Below is the data. Give it again, complete and exact.

*** The data ***

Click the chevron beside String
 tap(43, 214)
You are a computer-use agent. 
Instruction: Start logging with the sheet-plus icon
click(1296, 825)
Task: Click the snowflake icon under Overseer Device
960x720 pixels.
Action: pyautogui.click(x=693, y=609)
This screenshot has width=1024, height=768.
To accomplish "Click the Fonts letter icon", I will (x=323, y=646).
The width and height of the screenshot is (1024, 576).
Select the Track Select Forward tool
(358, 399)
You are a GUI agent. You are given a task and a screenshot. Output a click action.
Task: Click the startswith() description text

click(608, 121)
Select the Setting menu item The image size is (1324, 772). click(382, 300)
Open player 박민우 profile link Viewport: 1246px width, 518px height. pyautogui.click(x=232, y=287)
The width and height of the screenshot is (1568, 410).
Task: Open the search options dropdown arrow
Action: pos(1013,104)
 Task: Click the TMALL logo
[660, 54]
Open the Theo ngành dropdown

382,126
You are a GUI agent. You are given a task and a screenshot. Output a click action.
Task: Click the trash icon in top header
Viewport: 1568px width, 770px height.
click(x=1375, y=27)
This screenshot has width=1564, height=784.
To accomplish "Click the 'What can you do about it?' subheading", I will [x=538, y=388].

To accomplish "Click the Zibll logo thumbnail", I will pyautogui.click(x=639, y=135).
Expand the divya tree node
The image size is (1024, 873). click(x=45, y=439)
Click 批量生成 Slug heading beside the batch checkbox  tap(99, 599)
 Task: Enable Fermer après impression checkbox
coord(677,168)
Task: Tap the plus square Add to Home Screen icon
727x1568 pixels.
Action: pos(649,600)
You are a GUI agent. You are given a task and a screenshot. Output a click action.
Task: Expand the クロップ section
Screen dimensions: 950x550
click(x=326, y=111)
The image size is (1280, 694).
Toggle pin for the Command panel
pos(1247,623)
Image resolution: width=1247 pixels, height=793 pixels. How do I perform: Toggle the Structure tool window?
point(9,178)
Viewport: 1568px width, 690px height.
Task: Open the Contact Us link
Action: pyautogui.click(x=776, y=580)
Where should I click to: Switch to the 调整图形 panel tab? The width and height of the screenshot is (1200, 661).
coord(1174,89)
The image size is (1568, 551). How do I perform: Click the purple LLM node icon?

*** End of The data ***

### Task result
Click the chevron beside String
 tap(43, 214)
You are a computer-use agent. 
Instruction: Start logging with the sheet-plus icon
click(1296, 825)
Task: Click the snowflake icon under Overseer Device
960x720 pixels.
Action: pyautogui.click(x=693, y=609)
This screenshot has width=1024, height=768.
To accomplish "Click the Fonts letter icon", I will (x=323, y=646).
The width and height of the screenshot is (1024, 576).
Select the Track Select Forward tool
(358, 399)
You are a GUI agent. You are given a task and a screenshot. Output a click action.
Task: Click the startswith() description text

click(608, 121)
Select the Setting menu item The image size is (1324, 772). click(382, 300)
Open player 박민우 profile link Viewport: 1246px width, 518px height. pyautogui.click(x=232, y=287)
The width and height of the screenshot is (1568, 410).
Task: Open the search options dropdown arrow
Action: pos(1013,104)
 Task: Click the TMALL logo
[660, 54]
Open the Theo ngành dropdown

382,126
You are a GUI agent. You are given a task and a screenshot. Output a click action.
Task: Click the trash icon in top header
Viewport: 1568px width, 770px height.
click(x=1375, y=27)
This screenshot has width=1564, height=784.
To accomplish "Click the 'What can you do about it?' subheading", I will [x=538, y=388].

To accomplish "Click the Zibll logo thumbnail", I will pyautogui.click(x=639, y=135).
Expand the divya tree node
The image size is (1024, 873). click(x=45, y=439)
Click 批量生成 Slug heading beside the batch checkbox  tap(99, 599)
 Task: Enable Fermer après impression checkbox
coord(677,168)
Task: Tap the plus square Add to Home Screen icon
727x1568 pixels.
Action: pos(649,600)
You are a GUI agent. You are given a task and a screenshot. Output a click action.
Task: Expand the クロップ section
Screen dimensions: 950x550
click(x=326, y=111)
The image size is (1280, 694).
Toggle pin for the Command panel
pos(1247,623)
Image resolution: width=1247 pixels, height=793 pixels. How do I perform: Toggle the Structure tool window?
point(9,178)
Viewport: 1568px width, 690px height.
Task: Open the Contact Us link
Action: pyautogui.click(x=776, y=580)
Where should I click to: Switch to the 调整图形 panel tab? The width and height of the screenshot is (1200, 661).
coord(1174,89)
The image size is (1568, 551). How do I perform: Click the purple LLM node icon?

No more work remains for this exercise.